The importance of a skilled and confident workforce cannot be underestimated, particularly in high care residential aged care where the needs of residents are increasingly complex and end-of-life issues are a daily occurrence. The facilitation of care planning is a complex process, and staff are ‘not passive processors of different interests, but active mediators who displayed considerable skill in negotiating a space in which different frames of action could coexist by finding creative solutions in which they could be brought together while at the same time kept separate to contain the
potential to pollute’ (Allen, 2009). This suggests that a focus on supporting staff involved in care planning, through the provision of appropriate resources, training and systems, is critical to ensure sound outcomes for clients and residents around whose needs care is planned.

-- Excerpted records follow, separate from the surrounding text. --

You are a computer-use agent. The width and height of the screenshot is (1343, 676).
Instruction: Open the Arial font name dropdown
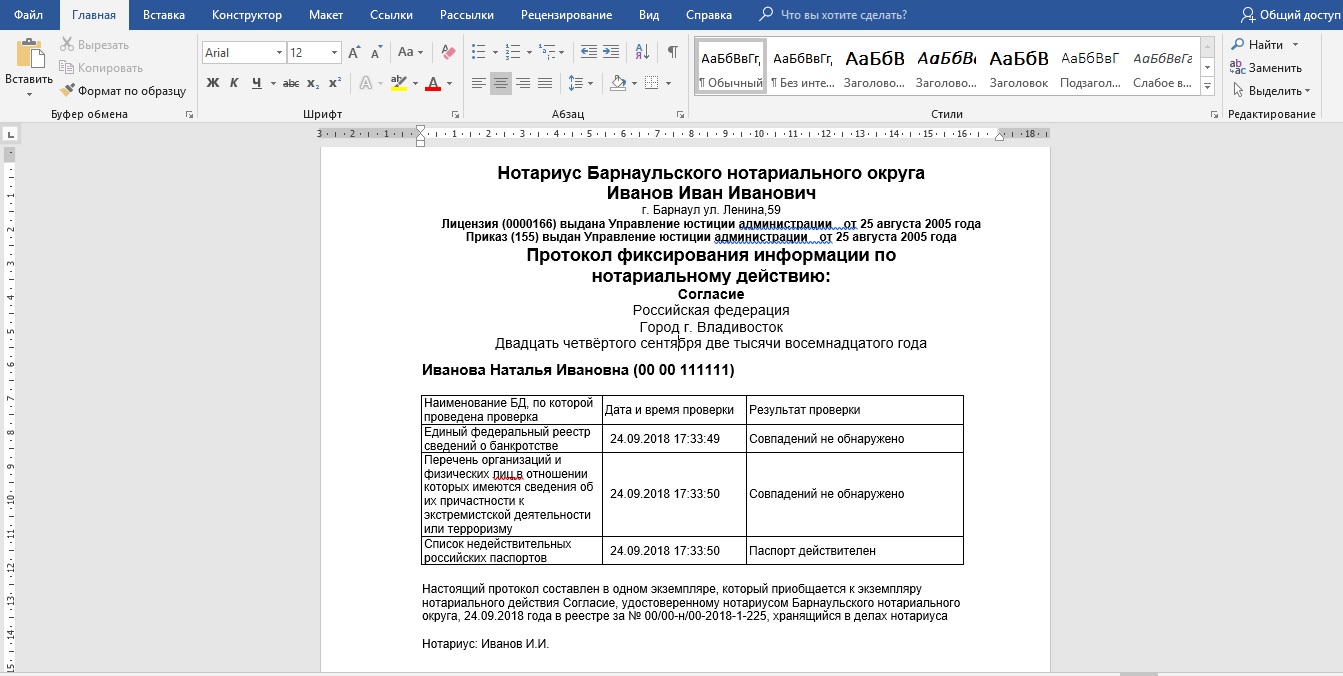coord(279,53)
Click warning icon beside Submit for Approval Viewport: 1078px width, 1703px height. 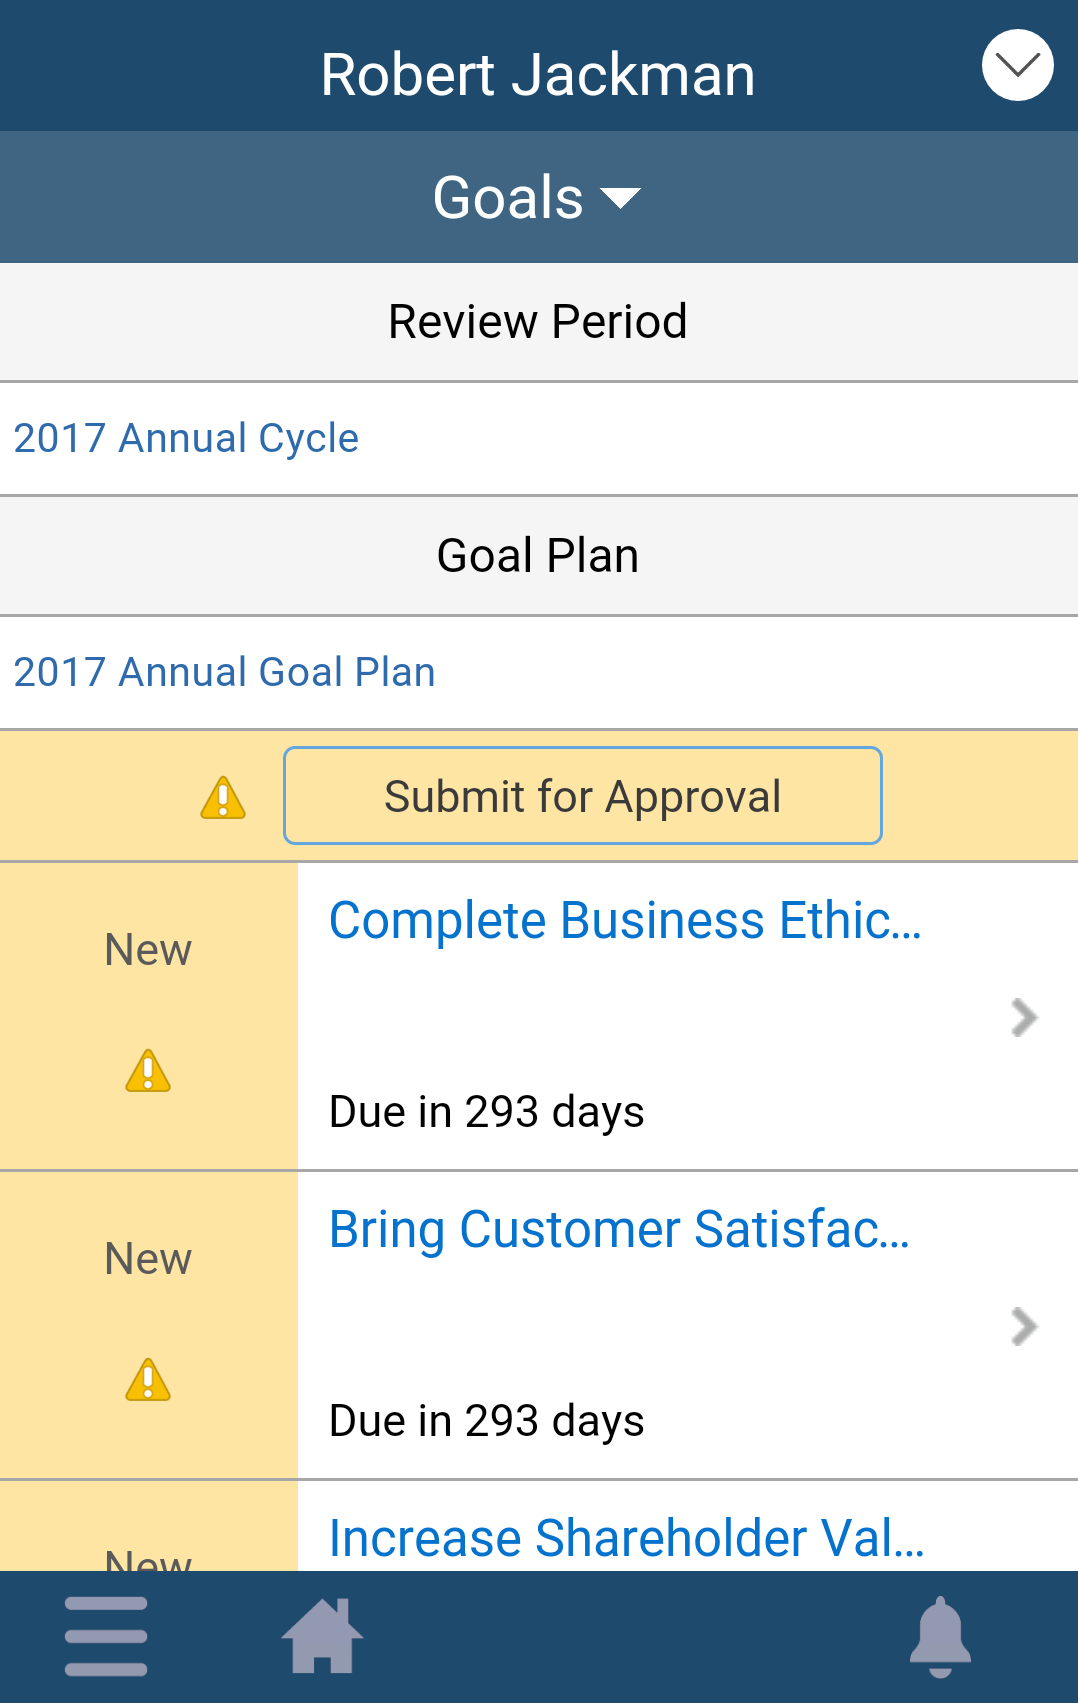[x=223, y=798]
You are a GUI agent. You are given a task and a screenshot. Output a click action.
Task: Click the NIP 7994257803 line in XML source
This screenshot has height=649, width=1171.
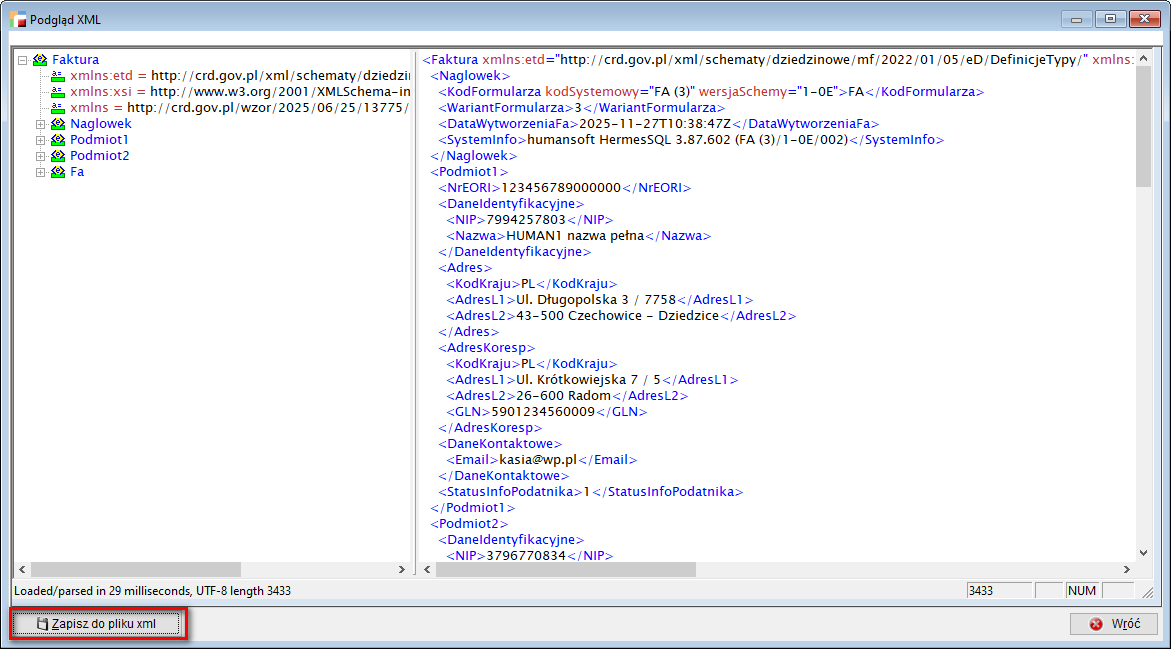click(x=529, y=220)
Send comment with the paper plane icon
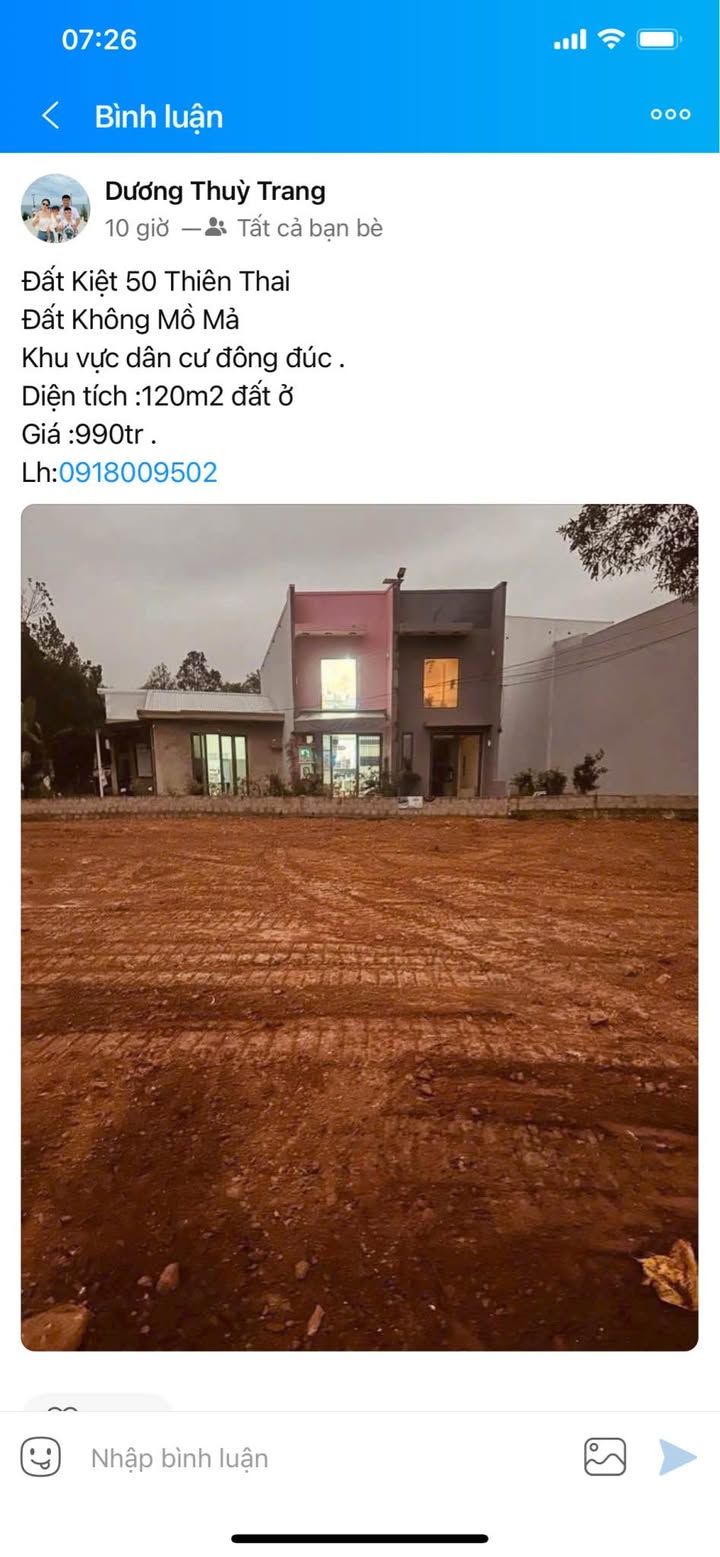Screen dimensions: 720x1557 (x=678, y=1457)
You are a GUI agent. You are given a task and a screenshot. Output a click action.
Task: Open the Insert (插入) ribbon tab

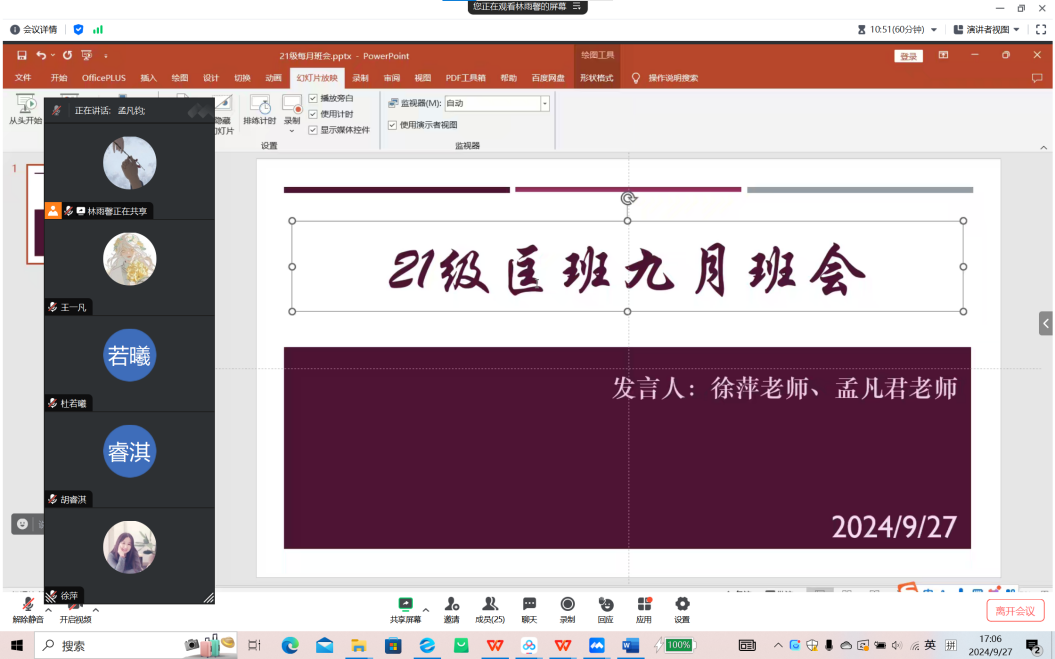point(148,78)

Targeting specific population groups
The sub-program provided the opportunity for a number of projects to focus on specific population groups, such as residents of aged care facilities, people with dementia, indigenous populations, children, adolescents and young adults, and people with chronic heart failure. There was a critical mass of projects targeting RACFs, and these were encouraged to network with each other,
sharing experience, knowledge, resources and, potentially, evaluation tools. Sector-wide issues were canvassed at national workshops, as well as through the development of an email list-server and projects were encouraged to participate in sector-specific initiatives such as conferences. While a significant number of resources, tools and processes have been developed for residential aged care staff, it was not possible to draw any conclusions about the overall impact on the sector from the evaluation findings, due to the variation in tools used, and data presented in the project final reports. As noted previously, it is clear that this sector is likely to require ongoing coordinated support, given the increasing recognition that the majority of residents will require end of life care. The specific needs of indigenous populations with end-stage renal disease were also addressed, resulting in the development of resources, strategies and processes that have been embedded into a new service across the region. Less successful were those resources developed for aboriginal carers, which remain in draft form due to decisions by project managers to focus on development of project initiatives, and not on the implementation.
Funding was also provided to develop care planning resources for children, adolescents, young adults and people with dementia and chronic heart disease. Together with the Aboriginal renal project, these have undertaken ground-breaking work to identify the evidence around best practice, engage with the broad range of client groups and stakeholders, and developing
strategies and resources that meet their various needs. The focus of these projects has primarily been developmental, and most will require ongoing support to further test and better articulate models of care that will meet the complex needs and service arrangements required for these population groups.